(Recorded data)
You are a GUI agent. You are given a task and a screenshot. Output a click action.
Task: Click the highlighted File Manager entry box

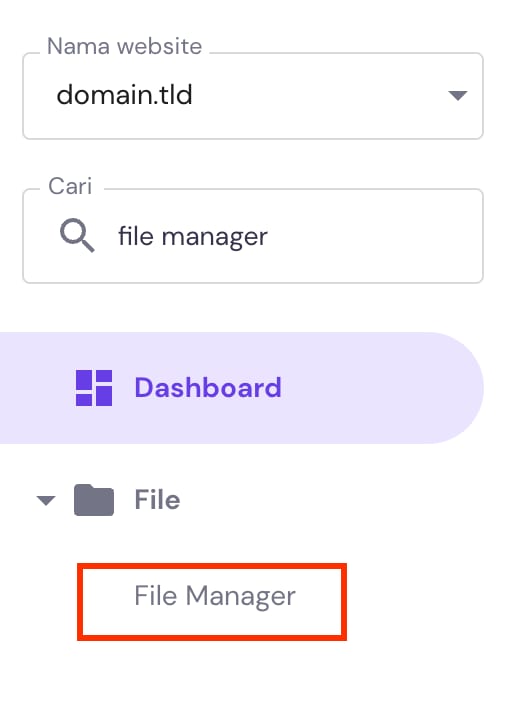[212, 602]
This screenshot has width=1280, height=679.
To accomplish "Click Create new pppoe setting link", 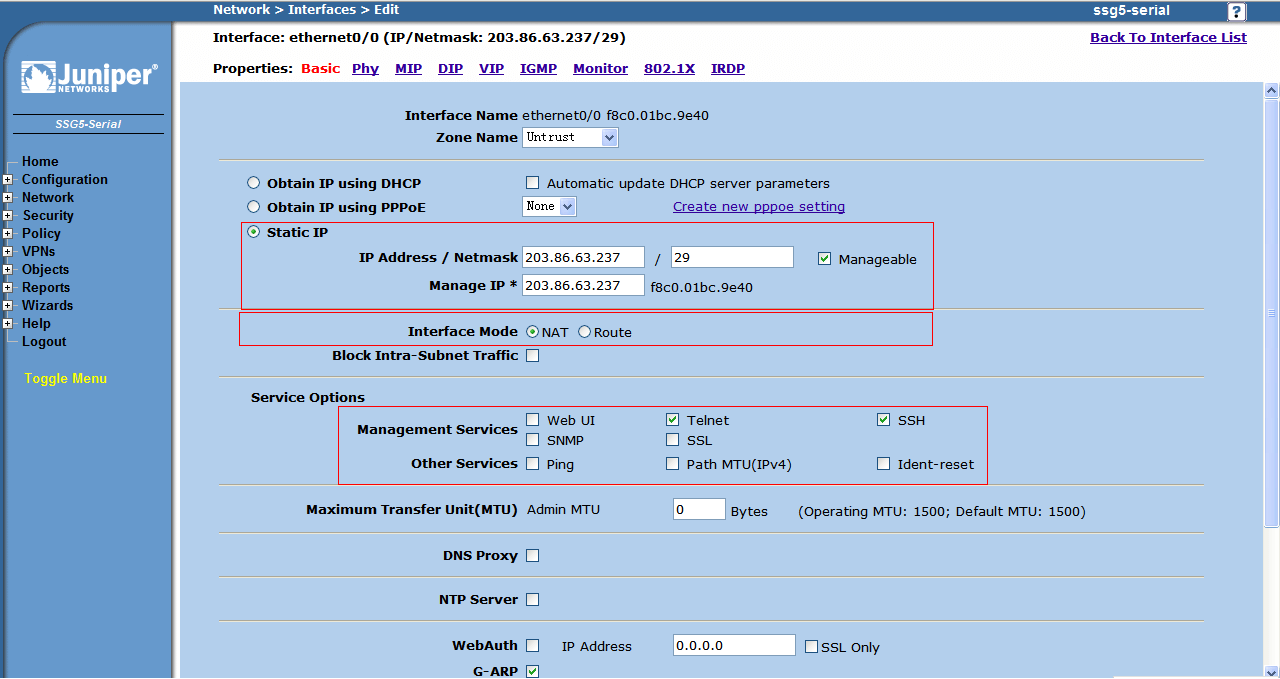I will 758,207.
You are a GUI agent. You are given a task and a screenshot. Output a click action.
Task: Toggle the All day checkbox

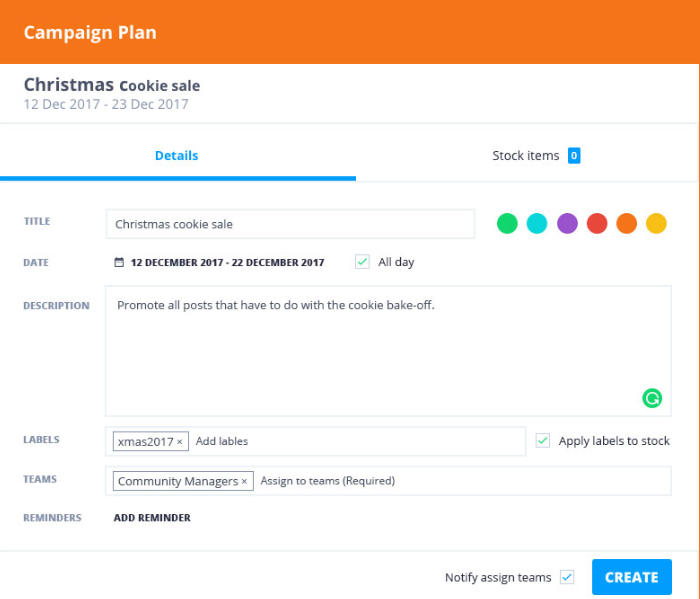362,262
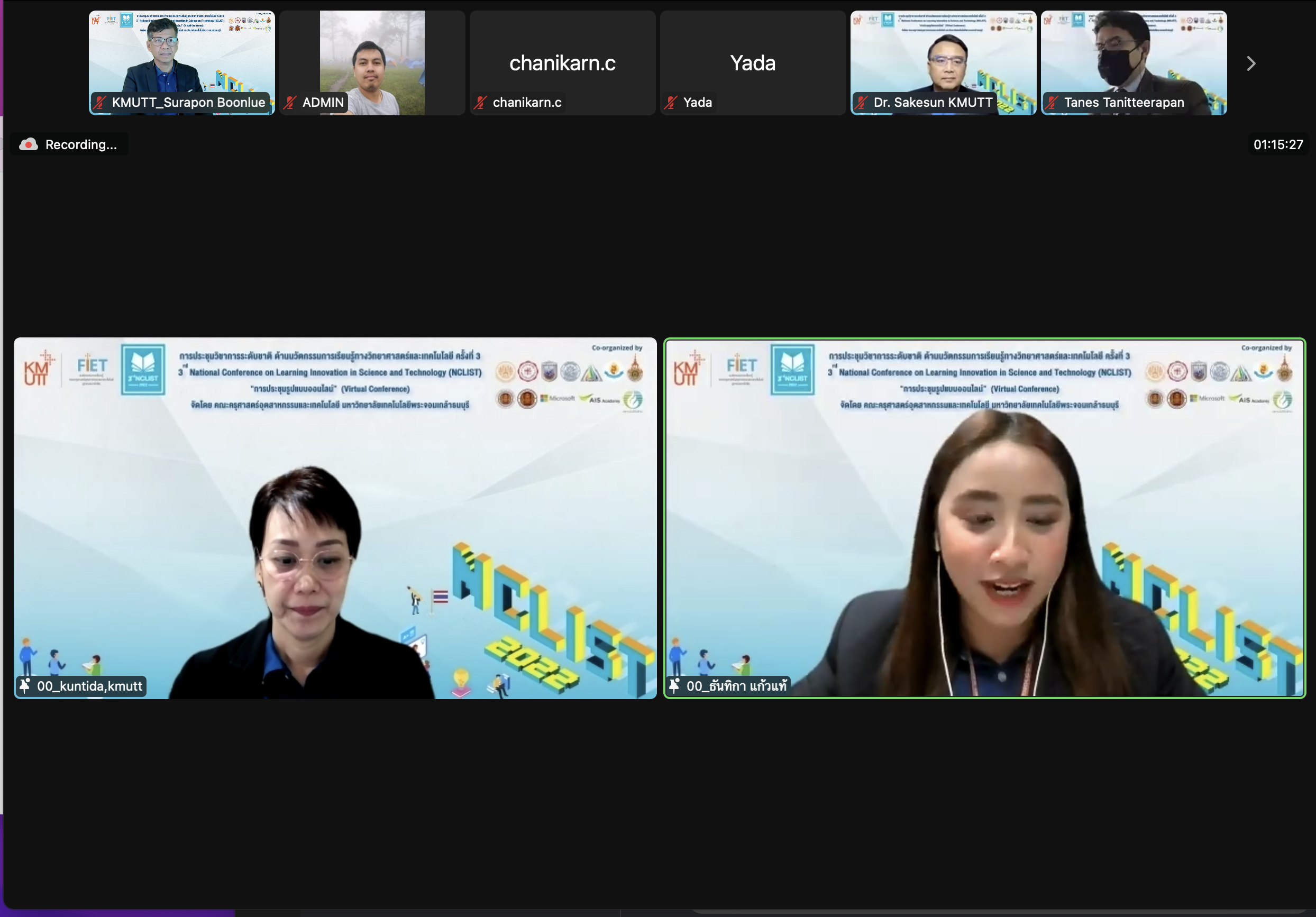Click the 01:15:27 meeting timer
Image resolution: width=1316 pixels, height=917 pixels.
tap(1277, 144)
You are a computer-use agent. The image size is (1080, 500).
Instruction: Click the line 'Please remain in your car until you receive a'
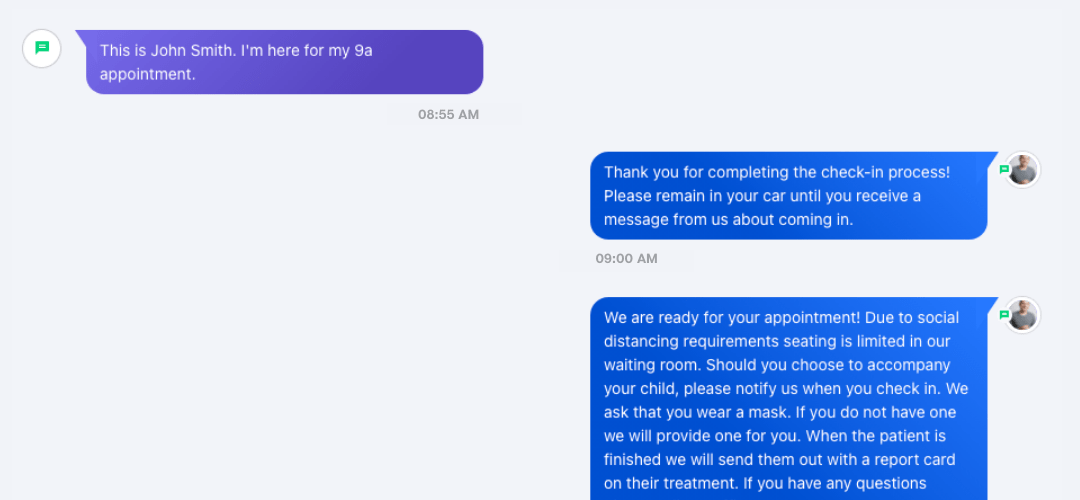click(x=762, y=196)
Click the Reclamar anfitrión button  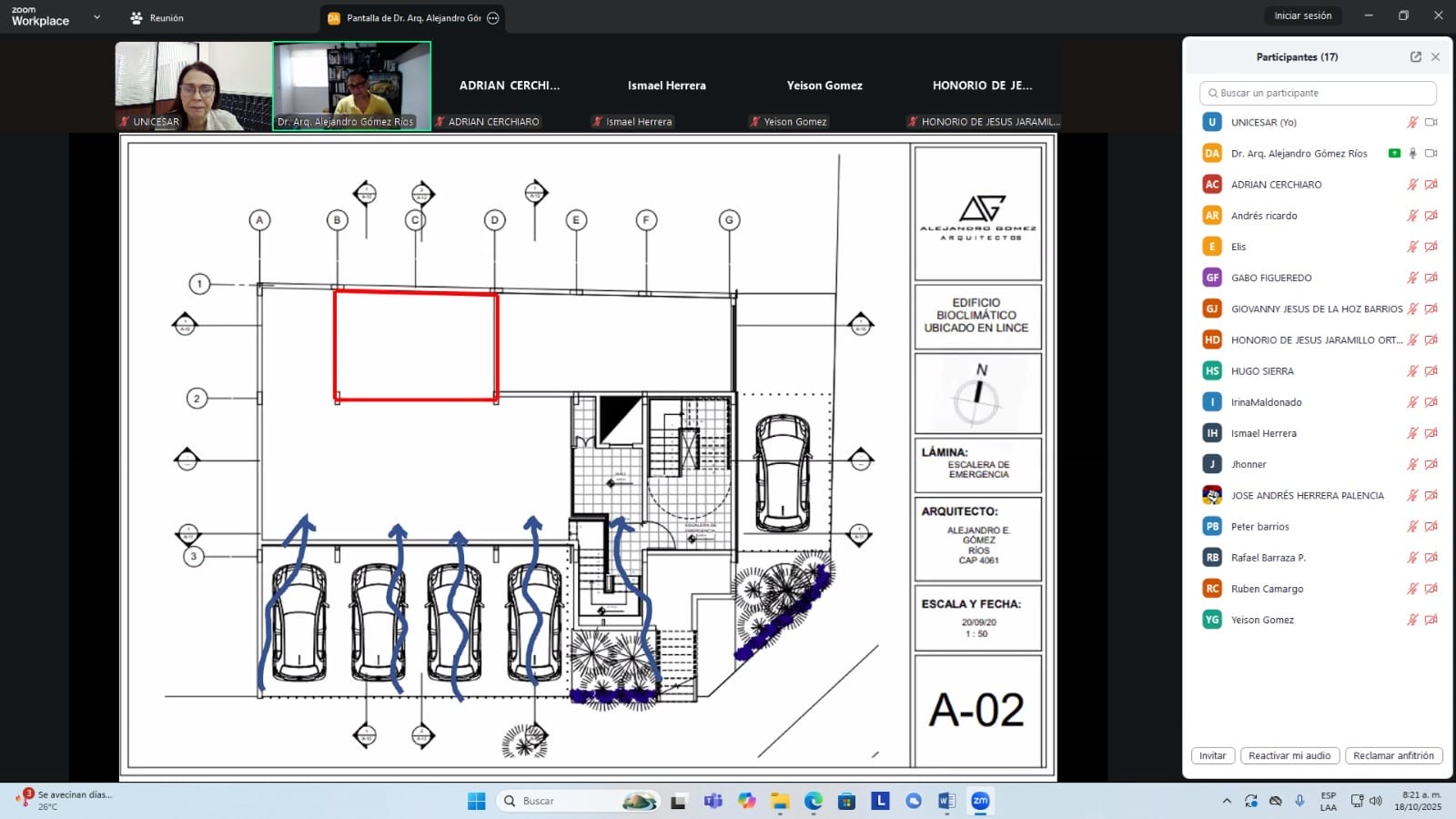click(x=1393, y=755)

◆ Problem to work on ◆
Find every line in the entries above that contains the string "width", and copy each of those lines in full.

◆ Output below ◆
This screenshot has width=1280, height=679.
Image resolution: width=1316 pixels, height=917 pixels.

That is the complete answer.